> WORK TO BE COMPLETED:
Where an entry contains an image, leave the image out; restate everything else exactly.

======

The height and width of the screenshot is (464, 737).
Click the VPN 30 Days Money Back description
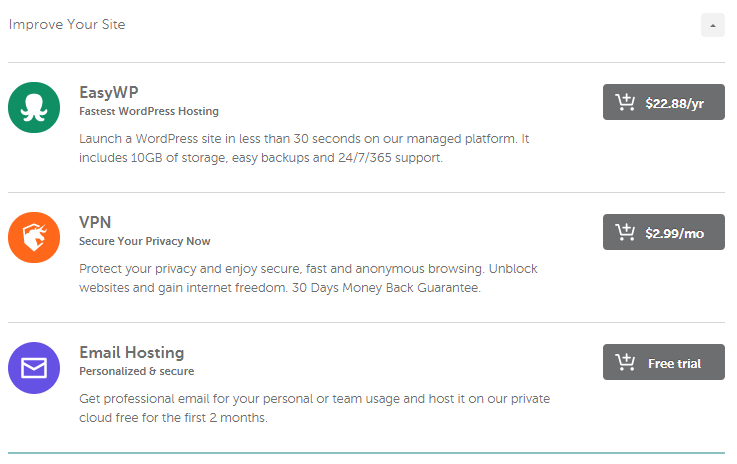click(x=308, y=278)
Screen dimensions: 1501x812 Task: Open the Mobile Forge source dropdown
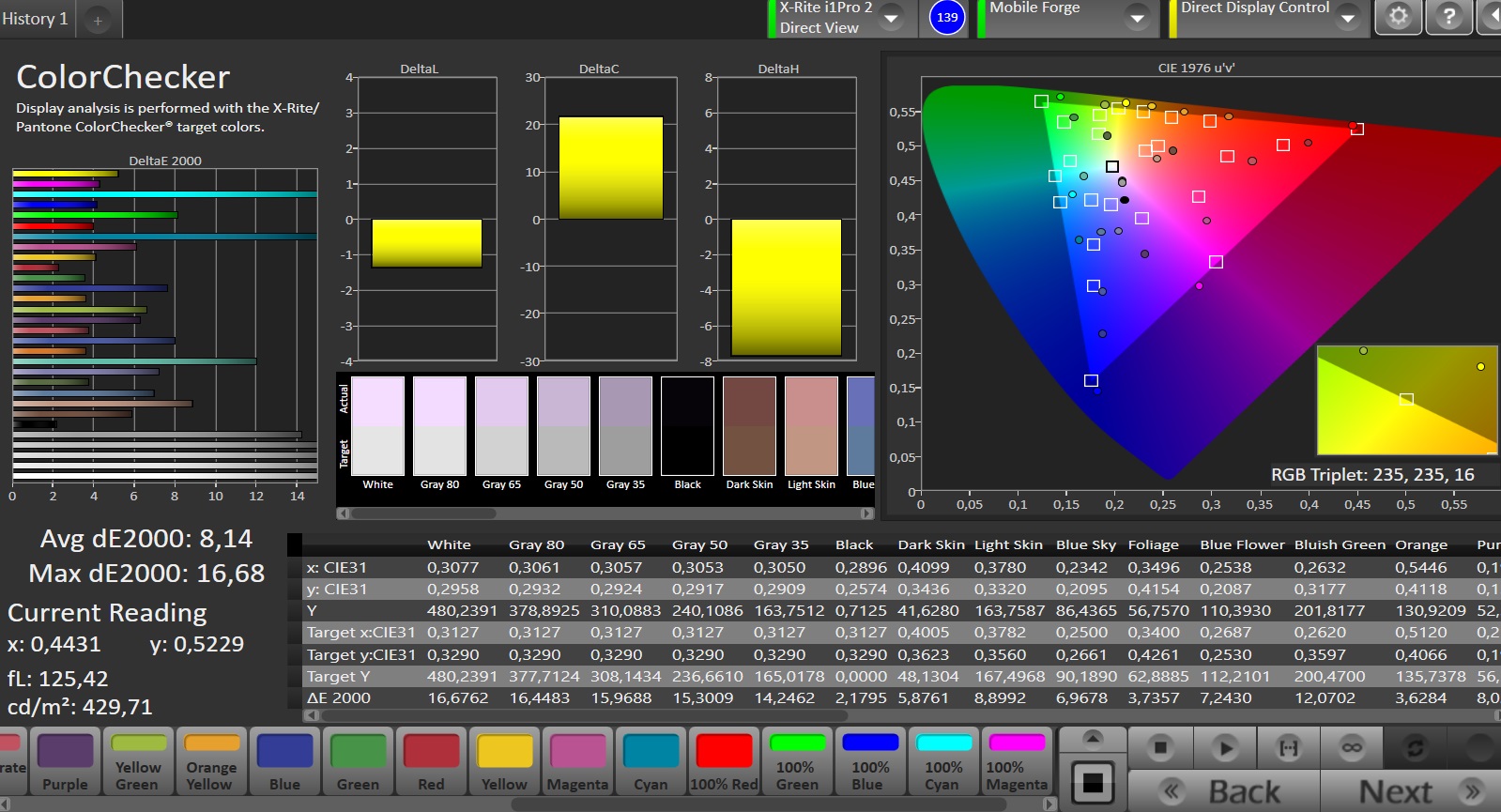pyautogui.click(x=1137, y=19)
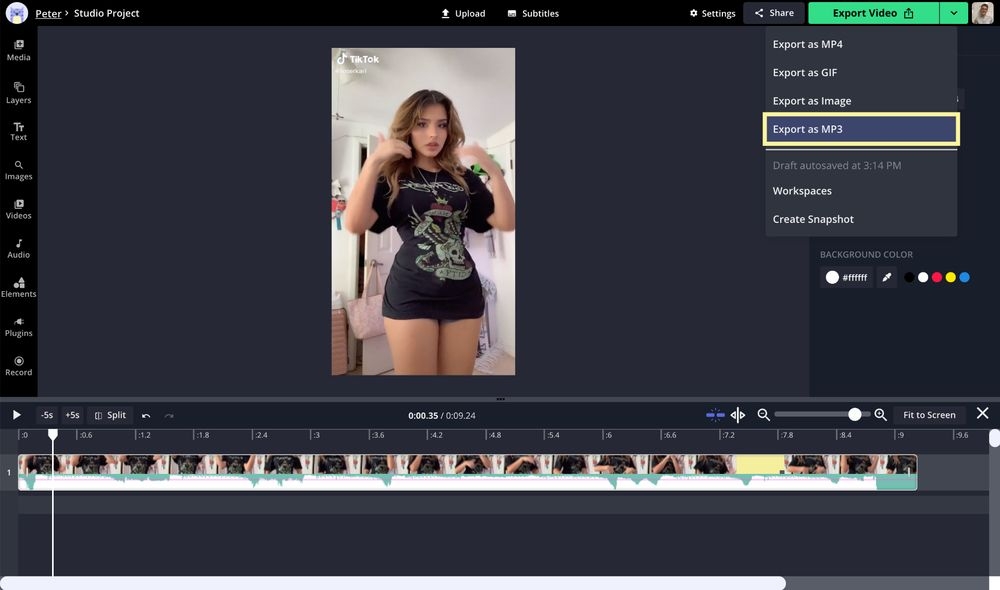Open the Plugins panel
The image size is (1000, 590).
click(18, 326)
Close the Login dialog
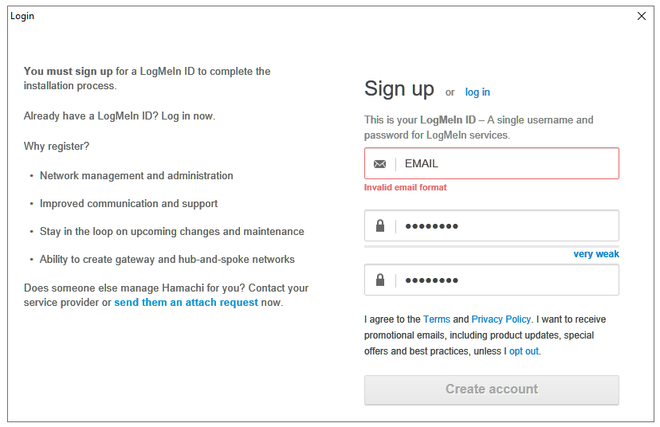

======

> RESPONSE BOX:
The height and width of the screenshot is (464, 737).
Click the VPN 30 Days Money Back description
click(x=308, y=278)
Screen dimensions: 1501x812 Task: Open the Mobile Forge source dropdown
pyautogui.click(x=1137, y=19)
Open the Plugins panel
The image size is (1000, 590).
click(18, 326)
Close the Login dialog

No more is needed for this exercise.